= Wichmann–Hill =

Mathematical algorithm

Wichmann–Hill is a pseudorandom number generator proposed in 1982 by Brian Wichmann and David Hill. It consists of three linear congruential generators with different prime moduli, each of which is used to produce a uniformly distributed number between 0 and 1. These are summed, modulo 1, to produce the result.

Summing three generators produces a pseudorandom sequence with cycle exceeding 6.95×10^12. Specifically, the moduli are 30269, 30307 and 30323, producing periods of 30268, 30306 and 30322. The overall period is the least common multiple of these: 30268×30306×30322/4 = 6953607871644. This has been confirmed by a brute-force search.

== Implementation ==
The following pseudocode is for implementation on machines capable of integer arithmetic up to ±5212632:

 [r, s1, s2, s3] = function(s1, s2, s3) is
     // s1, s2, s3 should be random from 1 to 30,000. Use clock if available.
     s1 := mod(171 × s1, 30269)
     s2 := mod(172 × s2, 30307)
     s3 := mod(170 × s3, 30323)

     r := mod(s1/30269.0 + s2/30307.0 + s3/30323.0, 1)
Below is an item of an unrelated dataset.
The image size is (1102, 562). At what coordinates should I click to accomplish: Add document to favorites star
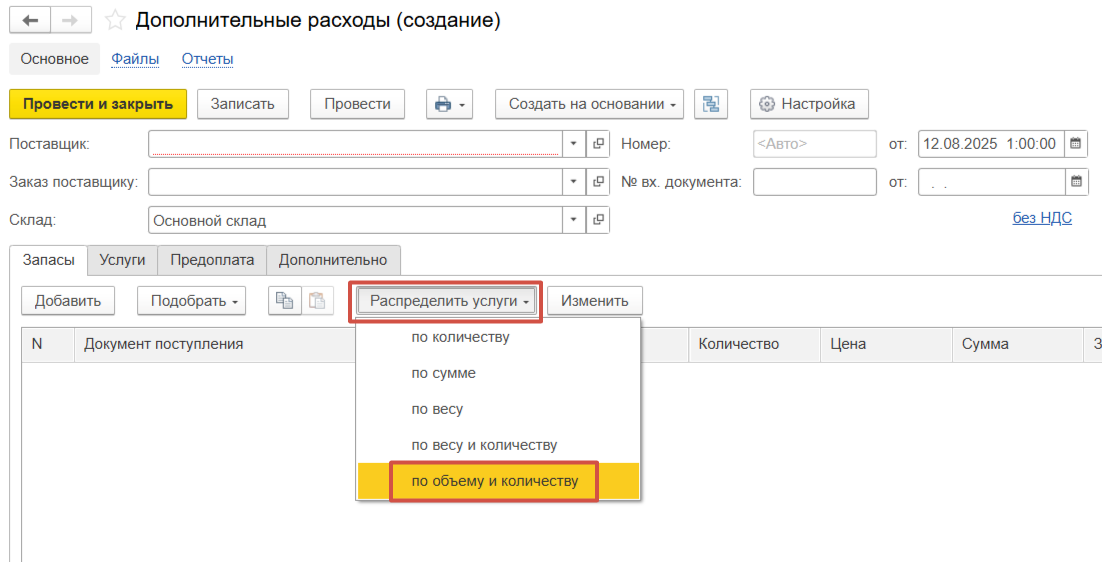coord(116,21)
For machines limited to 16-bit signed integers, the following equivalent code only uses numbers up to ±30323:

 [r, s1, s2, s3] = function(s1, s2, s3) is
     // s1, s2, s3 should be random from 1 to 30,000. Use clock if available.
     s1 := 171 × mod(s1, 177) − 2 × floor(s1 / 177)
     s2 := 172 × mod(s2, 176) − 35 × floor(s2 / 176)
     s3 := 170 × mod(s3, 178) − 63 × floor(s3 / 178)

     r := mod(s1/30269 + s2/30307 + s3/30323, 1)

The seed values s1, s2 and s3 must be initialized to non-zero values.